Сделает Саша Весёлкин несколько кругов над станицей, да и посадит свою машину на лужайку. А народ уже ждёт станичника, не дождётся, извёлся весь.
— Ну, что там?
Стоит растерянный путешественник и не знает, как всё обсказать народу, всю свою правду. Все ждут вразумительного ответа от него, ждут, не дождутся.
— Не томи душу? — торопят его. Наберётся мужик духу, набожно перекрестится и говорит, совсем уже подавленным голосом своим дорогим, казакам-станичникам.
— Никого я там не видел на небе нашем, всё простор там, да облака плывут. Братцы-казаки, все глаза свои проглядел. Не хотел грех на душу брать, да пришлось!
Так и шла успешно агитация, из одной станицы в другую. И всё тот же самый вариант везде успешно повторялся.

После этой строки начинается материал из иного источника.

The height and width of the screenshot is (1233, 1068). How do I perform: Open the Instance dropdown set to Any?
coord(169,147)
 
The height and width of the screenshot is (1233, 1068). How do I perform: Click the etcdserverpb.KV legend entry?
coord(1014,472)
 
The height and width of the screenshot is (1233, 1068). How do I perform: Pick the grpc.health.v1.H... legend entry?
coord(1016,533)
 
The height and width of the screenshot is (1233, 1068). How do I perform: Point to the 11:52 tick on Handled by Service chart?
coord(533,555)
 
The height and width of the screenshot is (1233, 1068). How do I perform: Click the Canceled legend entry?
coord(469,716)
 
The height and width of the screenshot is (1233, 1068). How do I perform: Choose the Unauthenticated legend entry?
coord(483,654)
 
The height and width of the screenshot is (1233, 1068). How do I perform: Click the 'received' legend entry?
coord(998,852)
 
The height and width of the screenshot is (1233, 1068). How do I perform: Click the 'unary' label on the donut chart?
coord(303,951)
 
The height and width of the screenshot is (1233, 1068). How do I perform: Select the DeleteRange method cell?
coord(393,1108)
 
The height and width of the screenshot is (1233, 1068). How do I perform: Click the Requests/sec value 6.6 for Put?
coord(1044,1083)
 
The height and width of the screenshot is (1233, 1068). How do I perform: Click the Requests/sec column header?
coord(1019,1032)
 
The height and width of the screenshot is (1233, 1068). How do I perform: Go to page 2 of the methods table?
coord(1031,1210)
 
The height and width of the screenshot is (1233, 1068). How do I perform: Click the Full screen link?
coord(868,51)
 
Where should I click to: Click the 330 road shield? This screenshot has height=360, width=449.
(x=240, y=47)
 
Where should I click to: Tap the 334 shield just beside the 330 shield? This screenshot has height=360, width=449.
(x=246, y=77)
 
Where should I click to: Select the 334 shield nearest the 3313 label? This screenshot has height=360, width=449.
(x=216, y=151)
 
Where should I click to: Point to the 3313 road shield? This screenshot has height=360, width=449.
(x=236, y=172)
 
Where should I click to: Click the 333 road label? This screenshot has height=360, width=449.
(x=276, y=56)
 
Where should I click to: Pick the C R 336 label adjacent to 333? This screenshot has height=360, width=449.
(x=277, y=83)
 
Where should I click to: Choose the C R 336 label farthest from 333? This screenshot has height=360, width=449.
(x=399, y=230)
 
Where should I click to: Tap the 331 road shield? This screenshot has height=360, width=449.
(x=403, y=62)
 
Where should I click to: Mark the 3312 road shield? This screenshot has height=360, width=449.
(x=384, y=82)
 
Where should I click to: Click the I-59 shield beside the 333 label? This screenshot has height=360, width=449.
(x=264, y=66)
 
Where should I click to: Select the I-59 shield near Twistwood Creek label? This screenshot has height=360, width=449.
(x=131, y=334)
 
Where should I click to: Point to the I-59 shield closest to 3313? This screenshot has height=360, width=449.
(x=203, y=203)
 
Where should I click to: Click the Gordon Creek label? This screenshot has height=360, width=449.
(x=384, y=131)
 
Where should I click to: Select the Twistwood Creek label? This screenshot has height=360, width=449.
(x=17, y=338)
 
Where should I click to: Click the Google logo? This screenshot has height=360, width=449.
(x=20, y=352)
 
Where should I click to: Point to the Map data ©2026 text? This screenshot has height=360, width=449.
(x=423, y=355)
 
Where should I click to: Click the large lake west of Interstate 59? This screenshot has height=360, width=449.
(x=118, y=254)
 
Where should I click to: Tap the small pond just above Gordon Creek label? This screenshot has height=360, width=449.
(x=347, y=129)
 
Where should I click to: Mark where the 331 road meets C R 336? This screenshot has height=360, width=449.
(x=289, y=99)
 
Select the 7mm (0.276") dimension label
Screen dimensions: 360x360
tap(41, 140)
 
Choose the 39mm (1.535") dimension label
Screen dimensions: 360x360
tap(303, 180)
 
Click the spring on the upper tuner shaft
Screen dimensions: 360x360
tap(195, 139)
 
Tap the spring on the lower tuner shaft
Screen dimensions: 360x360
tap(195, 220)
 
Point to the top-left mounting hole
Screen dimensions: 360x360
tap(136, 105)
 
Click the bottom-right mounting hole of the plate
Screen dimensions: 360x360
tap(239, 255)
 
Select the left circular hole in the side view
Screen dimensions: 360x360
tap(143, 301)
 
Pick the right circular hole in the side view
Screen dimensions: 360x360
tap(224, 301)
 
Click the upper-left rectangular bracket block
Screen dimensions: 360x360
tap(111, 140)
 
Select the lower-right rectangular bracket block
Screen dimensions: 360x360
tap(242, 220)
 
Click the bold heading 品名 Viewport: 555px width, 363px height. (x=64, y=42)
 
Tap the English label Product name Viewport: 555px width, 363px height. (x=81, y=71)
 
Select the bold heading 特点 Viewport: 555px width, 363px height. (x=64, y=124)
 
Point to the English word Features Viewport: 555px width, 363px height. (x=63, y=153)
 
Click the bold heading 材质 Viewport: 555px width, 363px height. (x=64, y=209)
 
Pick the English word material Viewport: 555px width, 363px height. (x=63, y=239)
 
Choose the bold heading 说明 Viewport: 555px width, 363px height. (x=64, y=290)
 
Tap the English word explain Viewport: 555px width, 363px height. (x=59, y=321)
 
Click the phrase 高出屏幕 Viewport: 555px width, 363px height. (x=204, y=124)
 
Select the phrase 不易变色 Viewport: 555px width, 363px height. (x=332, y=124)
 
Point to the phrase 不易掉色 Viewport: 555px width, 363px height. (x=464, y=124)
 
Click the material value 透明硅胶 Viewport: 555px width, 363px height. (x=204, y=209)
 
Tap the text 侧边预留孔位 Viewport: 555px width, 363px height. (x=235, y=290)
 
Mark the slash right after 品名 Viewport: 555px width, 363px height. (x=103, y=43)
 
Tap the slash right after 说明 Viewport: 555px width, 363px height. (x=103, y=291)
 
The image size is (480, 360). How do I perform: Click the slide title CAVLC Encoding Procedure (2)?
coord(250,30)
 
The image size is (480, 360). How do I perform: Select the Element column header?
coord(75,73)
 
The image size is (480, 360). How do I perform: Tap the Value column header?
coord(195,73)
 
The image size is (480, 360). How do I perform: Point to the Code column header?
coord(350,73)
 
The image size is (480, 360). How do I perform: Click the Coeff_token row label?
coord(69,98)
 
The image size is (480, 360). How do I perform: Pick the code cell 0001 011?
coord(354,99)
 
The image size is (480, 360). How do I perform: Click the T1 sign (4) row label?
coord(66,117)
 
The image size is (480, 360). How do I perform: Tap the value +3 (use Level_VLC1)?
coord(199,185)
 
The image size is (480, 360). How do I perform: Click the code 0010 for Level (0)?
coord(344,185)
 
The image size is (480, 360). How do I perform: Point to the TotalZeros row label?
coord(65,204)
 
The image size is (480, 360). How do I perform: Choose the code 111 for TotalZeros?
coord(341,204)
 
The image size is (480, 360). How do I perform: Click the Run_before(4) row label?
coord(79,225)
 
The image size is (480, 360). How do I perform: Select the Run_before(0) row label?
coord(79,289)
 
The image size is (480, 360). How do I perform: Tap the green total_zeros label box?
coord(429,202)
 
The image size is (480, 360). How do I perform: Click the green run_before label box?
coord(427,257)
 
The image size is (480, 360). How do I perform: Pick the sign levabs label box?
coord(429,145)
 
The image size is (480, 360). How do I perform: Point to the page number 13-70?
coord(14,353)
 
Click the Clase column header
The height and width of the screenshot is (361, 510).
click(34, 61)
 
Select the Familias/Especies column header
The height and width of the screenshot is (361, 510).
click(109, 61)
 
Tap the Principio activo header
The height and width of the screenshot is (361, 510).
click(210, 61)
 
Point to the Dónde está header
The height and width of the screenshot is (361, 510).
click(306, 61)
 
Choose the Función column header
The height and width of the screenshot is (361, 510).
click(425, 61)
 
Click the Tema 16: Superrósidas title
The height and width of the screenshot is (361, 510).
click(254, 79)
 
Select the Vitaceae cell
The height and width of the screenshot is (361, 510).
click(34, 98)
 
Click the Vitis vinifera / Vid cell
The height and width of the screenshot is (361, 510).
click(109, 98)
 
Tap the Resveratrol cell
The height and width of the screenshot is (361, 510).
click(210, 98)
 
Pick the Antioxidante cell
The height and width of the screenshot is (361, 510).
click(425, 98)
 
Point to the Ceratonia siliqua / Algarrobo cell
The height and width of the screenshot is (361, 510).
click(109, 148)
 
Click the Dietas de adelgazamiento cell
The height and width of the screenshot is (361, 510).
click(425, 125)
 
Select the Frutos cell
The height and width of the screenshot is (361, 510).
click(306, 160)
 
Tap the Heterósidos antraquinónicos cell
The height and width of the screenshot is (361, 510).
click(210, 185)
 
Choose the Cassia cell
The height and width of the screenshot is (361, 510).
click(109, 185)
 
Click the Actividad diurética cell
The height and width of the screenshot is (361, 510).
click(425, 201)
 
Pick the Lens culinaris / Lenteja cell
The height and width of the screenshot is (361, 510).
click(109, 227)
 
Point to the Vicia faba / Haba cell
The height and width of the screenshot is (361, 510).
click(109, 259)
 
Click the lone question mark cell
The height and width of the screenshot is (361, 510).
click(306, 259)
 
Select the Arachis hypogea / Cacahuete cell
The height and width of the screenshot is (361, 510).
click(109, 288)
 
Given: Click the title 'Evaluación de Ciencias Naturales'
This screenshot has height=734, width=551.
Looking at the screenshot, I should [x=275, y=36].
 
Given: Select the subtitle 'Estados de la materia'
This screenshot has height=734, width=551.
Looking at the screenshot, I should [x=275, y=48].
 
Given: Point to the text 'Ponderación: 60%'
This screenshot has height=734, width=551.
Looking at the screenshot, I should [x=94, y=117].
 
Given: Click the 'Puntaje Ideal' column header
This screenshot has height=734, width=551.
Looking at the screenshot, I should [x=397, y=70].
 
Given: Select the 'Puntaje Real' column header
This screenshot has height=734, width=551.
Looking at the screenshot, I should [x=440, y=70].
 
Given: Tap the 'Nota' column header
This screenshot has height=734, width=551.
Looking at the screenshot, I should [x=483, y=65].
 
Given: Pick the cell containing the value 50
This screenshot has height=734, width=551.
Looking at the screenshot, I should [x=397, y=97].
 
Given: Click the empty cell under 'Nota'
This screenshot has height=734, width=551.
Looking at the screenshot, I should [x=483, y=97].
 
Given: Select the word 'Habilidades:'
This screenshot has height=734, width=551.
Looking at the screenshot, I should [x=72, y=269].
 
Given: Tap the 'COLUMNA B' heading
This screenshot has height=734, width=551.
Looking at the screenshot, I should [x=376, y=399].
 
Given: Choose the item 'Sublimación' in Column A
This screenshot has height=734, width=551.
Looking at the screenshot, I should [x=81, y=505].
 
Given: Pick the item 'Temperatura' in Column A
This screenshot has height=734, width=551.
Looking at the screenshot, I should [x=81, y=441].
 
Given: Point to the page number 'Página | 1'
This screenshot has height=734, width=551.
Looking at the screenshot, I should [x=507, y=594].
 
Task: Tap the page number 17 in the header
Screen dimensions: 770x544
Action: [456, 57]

Только мальчишкам было всё равно уже, что там было или не было на небе. У них появились уже своя мечта, как болезнь неизлечимая, летать им хотелось! И они торопились в новую неизведанную жизнь, со всеми её войнами, голодом, слезами и радостью. Они рвались в небо, как птицы. К своим самолётам и в бездонное синее небо, к своему счастью. Но скоро казачьи станицы потрясла тяжёлая для всех весть. Она очень обсуждалось казаками, и важнее её по значимости уже давно не было во всей округе.
В одной из станиц красноармейцы арестовали Никодима Ивановича Чёрного. Хоть и старый он был уже, а всё ещё служил народу и Господу Богу, верой и правдой служил. Но всё это не спасло его от ареста. А только привлекло к нему излишнее внимание властей. Хотел он вразумить разрушителей церквей и встал на защиту новой церкви.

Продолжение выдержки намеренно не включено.